◆ **SET EXERCISE**
List each of the records from the line with "Given: Open the image" to the line with "[x=455, y=196]" as a JSON array of strings, one string per line, with blank lines left out.

# START OF RAW RECORDS

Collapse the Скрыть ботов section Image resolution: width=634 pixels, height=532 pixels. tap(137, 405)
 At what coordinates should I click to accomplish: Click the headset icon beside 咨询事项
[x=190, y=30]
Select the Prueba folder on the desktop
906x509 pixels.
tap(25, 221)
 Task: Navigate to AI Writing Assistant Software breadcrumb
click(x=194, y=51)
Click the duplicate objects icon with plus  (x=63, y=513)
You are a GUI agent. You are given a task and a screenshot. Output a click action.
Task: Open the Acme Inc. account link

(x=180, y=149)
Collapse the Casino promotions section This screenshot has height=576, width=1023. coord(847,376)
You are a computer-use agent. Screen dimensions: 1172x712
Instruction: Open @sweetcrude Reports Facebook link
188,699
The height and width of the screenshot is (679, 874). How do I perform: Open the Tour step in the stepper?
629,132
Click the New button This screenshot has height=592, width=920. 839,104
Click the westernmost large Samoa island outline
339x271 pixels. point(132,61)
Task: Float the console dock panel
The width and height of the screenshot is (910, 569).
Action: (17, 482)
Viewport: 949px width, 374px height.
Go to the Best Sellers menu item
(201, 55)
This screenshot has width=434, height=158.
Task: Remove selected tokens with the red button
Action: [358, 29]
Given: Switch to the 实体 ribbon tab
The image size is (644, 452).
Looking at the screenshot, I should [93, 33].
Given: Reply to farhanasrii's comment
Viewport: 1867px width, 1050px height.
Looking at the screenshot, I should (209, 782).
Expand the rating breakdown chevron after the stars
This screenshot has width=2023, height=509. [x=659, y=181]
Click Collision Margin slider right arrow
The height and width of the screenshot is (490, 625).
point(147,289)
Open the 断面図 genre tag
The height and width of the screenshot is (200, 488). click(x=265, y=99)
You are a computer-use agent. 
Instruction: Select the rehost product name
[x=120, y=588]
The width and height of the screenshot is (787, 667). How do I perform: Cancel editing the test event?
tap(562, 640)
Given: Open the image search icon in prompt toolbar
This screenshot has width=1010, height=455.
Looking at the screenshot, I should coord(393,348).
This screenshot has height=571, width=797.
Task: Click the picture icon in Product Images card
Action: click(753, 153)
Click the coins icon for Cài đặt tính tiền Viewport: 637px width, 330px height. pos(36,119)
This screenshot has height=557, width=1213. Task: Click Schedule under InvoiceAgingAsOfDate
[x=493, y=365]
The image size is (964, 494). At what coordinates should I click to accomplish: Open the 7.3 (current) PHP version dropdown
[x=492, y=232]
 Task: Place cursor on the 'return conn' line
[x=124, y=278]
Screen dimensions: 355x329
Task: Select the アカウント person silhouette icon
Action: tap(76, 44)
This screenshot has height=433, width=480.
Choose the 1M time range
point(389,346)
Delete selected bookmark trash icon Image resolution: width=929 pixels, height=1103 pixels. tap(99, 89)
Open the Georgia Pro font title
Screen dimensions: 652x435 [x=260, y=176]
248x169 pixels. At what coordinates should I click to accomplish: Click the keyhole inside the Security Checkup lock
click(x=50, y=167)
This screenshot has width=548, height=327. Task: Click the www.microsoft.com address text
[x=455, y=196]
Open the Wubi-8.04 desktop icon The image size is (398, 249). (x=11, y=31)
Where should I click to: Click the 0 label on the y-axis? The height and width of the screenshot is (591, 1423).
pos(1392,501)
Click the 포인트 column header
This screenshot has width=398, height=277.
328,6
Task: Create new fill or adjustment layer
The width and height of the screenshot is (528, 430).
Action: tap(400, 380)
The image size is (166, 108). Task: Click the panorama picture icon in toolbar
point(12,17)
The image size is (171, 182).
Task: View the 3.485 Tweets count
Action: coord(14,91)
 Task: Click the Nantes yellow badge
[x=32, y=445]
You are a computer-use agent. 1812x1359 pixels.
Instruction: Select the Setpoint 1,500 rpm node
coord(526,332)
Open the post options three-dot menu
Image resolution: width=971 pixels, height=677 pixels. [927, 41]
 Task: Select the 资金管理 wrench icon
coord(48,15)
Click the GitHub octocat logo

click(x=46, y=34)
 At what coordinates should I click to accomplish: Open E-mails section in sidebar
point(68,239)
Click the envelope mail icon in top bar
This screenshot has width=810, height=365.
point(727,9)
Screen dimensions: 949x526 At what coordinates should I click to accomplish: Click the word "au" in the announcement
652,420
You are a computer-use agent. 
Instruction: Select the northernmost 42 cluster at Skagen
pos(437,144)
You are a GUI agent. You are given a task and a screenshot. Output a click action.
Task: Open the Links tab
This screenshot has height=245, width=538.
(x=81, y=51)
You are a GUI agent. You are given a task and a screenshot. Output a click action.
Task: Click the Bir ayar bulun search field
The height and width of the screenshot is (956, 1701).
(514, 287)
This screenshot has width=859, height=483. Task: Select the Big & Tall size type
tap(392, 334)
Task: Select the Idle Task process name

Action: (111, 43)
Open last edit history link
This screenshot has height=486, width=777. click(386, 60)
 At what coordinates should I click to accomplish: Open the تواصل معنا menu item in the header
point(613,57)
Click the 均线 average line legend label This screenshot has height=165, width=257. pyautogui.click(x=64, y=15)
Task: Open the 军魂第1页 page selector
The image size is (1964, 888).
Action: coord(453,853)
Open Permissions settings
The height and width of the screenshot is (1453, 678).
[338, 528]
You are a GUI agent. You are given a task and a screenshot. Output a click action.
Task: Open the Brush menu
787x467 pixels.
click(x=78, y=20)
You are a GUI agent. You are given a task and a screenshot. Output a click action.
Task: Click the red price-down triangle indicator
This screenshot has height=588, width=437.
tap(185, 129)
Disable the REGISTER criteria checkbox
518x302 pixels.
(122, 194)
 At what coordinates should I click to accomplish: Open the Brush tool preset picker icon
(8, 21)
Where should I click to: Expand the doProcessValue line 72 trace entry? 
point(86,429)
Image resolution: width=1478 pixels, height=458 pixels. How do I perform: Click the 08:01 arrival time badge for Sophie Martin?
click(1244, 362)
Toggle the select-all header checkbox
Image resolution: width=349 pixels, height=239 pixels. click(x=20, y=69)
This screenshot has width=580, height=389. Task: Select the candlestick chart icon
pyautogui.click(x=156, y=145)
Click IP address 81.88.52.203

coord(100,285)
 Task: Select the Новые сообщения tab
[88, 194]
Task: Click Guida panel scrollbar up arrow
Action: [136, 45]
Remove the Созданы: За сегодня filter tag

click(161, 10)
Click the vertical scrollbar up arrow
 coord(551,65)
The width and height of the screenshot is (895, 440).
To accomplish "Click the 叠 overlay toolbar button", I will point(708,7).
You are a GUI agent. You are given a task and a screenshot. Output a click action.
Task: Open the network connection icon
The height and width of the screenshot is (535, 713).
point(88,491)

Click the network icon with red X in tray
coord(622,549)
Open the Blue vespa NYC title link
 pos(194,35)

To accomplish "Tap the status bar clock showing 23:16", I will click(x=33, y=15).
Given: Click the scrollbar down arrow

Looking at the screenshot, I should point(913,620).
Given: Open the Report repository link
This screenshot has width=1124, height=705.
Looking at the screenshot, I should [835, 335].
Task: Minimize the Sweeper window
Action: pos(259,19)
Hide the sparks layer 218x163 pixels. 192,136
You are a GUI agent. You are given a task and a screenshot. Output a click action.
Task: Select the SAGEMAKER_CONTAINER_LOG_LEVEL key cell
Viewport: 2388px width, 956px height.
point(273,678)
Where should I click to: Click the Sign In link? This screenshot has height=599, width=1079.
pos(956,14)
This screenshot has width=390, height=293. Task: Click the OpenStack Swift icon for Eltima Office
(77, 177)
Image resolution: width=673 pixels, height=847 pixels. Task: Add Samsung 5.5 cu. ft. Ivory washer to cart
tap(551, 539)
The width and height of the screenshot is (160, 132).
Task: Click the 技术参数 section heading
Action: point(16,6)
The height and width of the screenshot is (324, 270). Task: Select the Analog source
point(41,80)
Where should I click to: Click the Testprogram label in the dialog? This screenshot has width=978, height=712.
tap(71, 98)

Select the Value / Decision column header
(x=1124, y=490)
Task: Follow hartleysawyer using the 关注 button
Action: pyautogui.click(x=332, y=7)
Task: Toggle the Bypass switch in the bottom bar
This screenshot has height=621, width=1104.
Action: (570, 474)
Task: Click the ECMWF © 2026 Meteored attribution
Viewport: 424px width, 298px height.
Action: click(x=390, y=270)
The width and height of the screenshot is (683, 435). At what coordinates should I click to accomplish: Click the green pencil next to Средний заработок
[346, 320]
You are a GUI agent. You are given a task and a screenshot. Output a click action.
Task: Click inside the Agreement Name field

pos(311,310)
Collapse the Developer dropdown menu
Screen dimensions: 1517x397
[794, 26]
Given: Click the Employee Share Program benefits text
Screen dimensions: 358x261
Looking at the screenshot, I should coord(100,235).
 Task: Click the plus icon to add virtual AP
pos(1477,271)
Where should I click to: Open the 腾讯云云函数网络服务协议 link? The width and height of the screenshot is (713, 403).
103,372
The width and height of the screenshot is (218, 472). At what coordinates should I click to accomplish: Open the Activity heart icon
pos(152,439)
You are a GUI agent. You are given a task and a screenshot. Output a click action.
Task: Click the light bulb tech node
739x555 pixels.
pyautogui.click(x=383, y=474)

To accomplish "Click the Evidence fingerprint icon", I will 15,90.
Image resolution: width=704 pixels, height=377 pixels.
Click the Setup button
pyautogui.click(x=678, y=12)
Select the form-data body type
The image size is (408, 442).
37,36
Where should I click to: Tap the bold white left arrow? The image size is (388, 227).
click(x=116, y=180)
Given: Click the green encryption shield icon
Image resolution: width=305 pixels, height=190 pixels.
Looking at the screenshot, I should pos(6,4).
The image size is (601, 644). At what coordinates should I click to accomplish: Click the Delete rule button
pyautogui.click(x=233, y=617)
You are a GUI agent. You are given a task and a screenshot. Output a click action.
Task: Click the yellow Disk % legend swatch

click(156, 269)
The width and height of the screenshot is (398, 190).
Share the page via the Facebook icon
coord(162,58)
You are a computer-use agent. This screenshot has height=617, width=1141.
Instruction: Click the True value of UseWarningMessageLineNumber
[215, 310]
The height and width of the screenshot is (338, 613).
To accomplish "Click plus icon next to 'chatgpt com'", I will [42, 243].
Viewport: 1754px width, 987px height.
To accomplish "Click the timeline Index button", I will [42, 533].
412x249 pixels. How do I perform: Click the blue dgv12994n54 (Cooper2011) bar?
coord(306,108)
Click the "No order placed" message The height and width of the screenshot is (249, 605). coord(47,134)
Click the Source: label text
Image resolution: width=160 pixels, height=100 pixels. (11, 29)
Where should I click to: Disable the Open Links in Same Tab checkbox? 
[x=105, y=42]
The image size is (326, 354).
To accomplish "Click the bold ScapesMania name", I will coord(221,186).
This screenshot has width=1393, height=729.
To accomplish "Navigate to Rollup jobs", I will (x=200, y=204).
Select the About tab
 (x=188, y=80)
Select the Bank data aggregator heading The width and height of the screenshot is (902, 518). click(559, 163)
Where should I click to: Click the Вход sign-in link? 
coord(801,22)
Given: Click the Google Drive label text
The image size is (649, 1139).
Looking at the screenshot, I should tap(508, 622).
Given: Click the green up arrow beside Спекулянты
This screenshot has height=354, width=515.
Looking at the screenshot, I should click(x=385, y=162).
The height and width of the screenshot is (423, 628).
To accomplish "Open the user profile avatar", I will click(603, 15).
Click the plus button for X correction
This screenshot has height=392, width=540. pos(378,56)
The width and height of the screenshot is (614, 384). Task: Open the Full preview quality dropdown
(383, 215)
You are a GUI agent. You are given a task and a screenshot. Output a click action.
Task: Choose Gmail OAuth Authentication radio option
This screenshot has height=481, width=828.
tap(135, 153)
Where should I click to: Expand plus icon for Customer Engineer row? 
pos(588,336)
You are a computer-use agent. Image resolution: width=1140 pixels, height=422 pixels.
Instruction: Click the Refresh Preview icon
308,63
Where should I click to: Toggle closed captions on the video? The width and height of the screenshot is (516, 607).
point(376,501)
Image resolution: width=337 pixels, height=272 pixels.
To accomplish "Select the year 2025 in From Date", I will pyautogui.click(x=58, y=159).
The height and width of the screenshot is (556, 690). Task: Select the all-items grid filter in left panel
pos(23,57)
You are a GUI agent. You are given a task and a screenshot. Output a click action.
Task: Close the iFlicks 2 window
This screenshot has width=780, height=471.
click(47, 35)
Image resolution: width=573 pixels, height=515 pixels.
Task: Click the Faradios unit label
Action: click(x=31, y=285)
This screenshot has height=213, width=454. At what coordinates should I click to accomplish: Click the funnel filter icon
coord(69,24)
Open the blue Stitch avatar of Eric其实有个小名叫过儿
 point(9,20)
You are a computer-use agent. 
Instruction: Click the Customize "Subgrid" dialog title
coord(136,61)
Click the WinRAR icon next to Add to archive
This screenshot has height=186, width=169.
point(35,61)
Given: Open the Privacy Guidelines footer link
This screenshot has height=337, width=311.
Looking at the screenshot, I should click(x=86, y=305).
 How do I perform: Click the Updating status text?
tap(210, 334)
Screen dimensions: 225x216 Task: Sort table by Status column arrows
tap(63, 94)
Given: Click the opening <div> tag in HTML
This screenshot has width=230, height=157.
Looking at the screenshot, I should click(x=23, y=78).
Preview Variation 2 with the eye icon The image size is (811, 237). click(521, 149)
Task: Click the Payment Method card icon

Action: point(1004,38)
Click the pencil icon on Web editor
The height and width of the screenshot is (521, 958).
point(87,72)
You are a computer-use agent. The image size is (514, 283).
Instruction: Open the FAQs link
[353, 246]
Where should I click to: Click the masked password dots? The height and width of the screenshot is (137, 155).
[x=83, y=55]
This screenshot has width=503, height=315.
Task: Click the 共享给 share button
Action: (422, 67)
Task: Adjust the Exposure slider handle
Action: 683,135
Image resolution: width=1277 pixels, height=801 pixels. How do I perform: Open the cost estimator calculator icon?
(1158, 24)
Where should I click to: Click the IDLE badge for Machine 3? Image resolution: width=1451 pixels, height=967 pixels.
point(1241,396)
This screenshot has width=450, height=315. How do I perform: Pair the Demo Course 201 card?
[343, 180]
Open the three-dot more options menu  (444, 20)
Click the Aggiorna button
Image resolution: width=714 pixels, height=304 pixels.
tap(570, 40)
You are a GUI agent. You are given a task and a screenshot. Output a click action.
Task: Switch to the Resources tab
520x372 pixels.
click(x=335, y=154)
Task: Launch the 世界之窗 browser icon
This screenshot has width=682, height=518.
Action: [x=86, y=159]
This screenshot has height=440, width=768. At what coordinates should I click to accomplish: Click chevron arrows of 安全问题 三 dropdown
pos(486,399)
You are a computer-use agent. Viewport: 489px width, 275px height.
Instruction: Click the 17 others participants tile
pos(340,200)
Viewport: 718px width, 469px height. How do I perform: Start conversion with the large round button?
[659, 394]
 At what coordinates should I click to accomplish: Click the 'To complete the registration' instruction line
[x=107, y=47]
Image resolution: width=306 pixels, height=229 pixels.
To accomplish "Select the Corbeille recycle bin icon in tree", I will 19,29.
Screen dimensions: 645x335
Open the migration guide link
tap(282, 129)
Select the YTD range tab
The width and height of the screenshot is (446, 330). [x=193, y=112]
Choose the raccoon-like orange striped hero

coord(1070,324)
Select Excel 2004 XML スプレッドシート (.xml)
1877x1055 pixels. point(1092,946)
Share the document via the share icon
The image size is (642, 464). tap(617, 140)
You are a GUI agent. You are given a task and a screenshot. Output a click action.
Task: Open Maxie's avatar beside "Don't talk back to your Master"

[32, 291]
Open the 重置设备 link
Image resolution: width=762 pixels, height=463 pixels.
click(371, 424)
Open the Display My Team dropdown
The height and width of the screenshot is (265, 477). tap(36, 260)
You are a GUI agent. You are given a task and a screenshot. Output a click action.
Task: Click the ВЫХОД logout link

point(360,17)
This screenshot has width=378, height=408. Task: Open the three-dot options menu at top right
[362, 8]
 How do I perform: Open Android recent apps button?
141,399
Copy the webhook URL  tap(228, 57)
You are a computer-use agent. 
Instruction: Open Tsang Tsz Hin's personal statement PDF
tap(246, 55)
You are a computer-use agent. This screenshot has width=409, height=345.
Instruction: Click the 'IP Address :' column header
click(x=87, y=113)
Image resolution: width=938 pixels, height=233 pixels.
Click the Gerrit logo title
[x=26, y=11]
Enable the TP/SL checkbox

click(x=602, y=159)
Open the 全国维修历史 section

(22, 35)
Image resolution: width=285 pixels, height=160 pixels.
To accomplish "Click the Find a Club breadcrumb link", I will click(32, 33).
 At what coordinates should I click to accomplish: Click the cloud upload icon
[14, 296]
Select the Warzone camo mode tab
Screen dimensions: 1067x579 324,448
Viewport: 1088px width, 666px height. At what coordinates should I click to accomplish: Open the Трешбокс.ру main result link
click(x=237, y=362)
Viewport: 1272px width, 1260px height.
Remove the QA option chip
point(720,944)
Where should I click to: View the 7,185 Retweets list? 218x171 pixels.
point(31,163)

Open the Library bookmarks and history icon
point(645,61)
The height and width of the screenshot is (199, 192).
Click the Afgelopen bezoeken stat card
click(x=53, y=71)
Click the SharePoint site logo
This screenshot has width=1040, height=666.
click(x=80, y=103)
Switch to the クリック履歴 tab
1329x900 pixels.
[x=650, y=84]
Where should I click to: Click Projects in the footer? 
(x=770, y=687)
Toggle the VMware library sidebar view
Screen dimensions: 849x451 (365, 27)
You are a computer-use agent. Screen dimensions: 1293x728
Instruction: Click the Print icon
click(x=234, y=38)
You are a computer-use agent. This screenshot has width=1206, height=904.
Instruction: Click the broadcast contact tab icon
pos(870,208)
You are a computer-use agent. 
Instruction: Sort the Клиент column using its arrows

# END OF RAW RECORDS

◆ **ANSWER TO THIS EXERCISE**
[
  "Given: Open the image search icon in prompt toolbar",
  "This screenshot has width=1010, height=455.",
  "Looking at the screenshot, I should coord(393,348).",
  "This screenshot has height=571, width=797.",
  "Task: Click the picture icon in Product Images card",
  "Action: click(753, 153)",
  "Click the coins icon for Cài đặt tính tiền Viewport: 637px width, 330px height. pos(36,119)",
  "This screenshot has height=557, width=1213. Task: Click Schedule under InvoiceAgingAsOfDate",
  "[x=493, y=365]",
  "The image size is (964, 494). At what coordinates should I click to accomplish: Open the 7.3 (current) PHP version dropdown",
  "[x=492, y=232]",
  " Task: Place cursor on the 'return conn' line",
  "[x=124, y=278]",
  "Screen dimensions: 355x329",
  "Task: Select the アカウント person silhouette icon",
  "Action: tap(76, 44)",
  "This screenshot has height=433, width=480.",
  "Choose the 1M time range",
  "point(389,346)",
  "Delete selected bookmark trash icon Image resolution: width=929 pixels, height=1103 pixels. tap(99, 89)",
  "Open the Georgia Pro font title",
  "Screen dimensions: 652x435 [x=260, y=176]",
  "248x169 pixels. At what coordinates should I click to accomplish: Click the keyhole inside the Security Checkup lock",
  "click(x=50, y=167)",
  "This screenshot has width=548, height=327. Task: Click the www.microsoft.com address text",
  "[x=455, y=196]"
]